Alerik [ Diabolo Pomidoro ]
A może umierasz, a tam nic. To znaczy, trwasz w takiej nicości, nieskończenie długo. Głucho, ślepo, bezcielesnie...
Sebaa [ Konsul ]
W sumei to tez racja Alerik. Moze jest nicosc moze przestajemu czuc i nic no kompletniec po prostu nas nie ma i tyle jak mi przychodzi tkaka mysl to sobie obejrze Miasto Aniolow
Sinic [ ]
A kto z was chcialby zyc w niebie katolickim? Pomyslcie sobie o tych wszystkich zakazach.

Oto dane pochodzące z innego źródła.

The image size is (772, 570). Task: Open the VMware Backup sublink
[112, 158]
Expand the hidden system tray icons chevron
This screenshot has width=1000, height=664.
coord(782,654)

Dusze "umieraja" ;) chyba z nudow.
W niebie mozecie najwyzej posluchac Rydzyka, a w piekle obejrzec film Polanskiego np.
Ekthelion [ Pretorianin ]
Dużo czytałem opini na ten temat, różnych filozofow i innych ludzi. I po tych wszystkich lekturach jestem tak samo mądry, jak przedtem. Ponieważ nie ma dowodów na potwierdzenie jakiejkolwiek z tych teorii (ani na jej obalenie) wszytkie są równie prawdopodobne. Nawet ta, że dusze ludzi niosą do Valahalli Valkirie. Poza tym wszystkiego się kiedyś dowiemy. (Chyba, że po śmierci nic nie ma, nie da się stwiedzić własnego niebytu).
+HellAngel+ [ Legionista ]
Hmm..Ja mam taki mętlik w głowie, że już sama nie wiem w co wierzyć:/
Ale najciekawsze jest przeczucie, a raczej pewnośc, że do Nieba na chyba 100% nie pójdę....mimo mojego raczej młodego wieku...to już to wiem:)
Ostatnio jak się spowiadałam to ksiądz się autentycznie za głowę złapał..i jedyne słowa jakie potrafił wyrzec to O Boże..moje dziecko! No mówię Wam..ale dał mi rozgrzeszenie po długich namowach w sumie :]
Ale i tak sądze, że Piekło jest fajniejsze...w Niebie jest nudno chyba..heh...ale ze mnie bezbożnica:P
Dobra żegnam Was dobrzy ludzi...AVE
Kicab [ ]
W sumie wiekszosc pisze ze nic niema a jednak zyjemy wnadzieji ze po smierci cos jest iczeka nas zycie wieczne. Ale przeszła mnie taka mysl jak wytłumaczymy wszystkie cuda, objawienia, placzace figurki krwia . Moze ma ktos coś dopowiedzenia na ten temat.
Alerik [ Diabolo Pomidoro ]
Niebo graczy:
Ogromne pole zastawione biurkami, a na nich komputery , pizza i cola...
A obok każdego biurka taki dystrybutor, jak na przykład do napojów tylko że wciskasz a tu darmowa gra wylatuje, dowolna.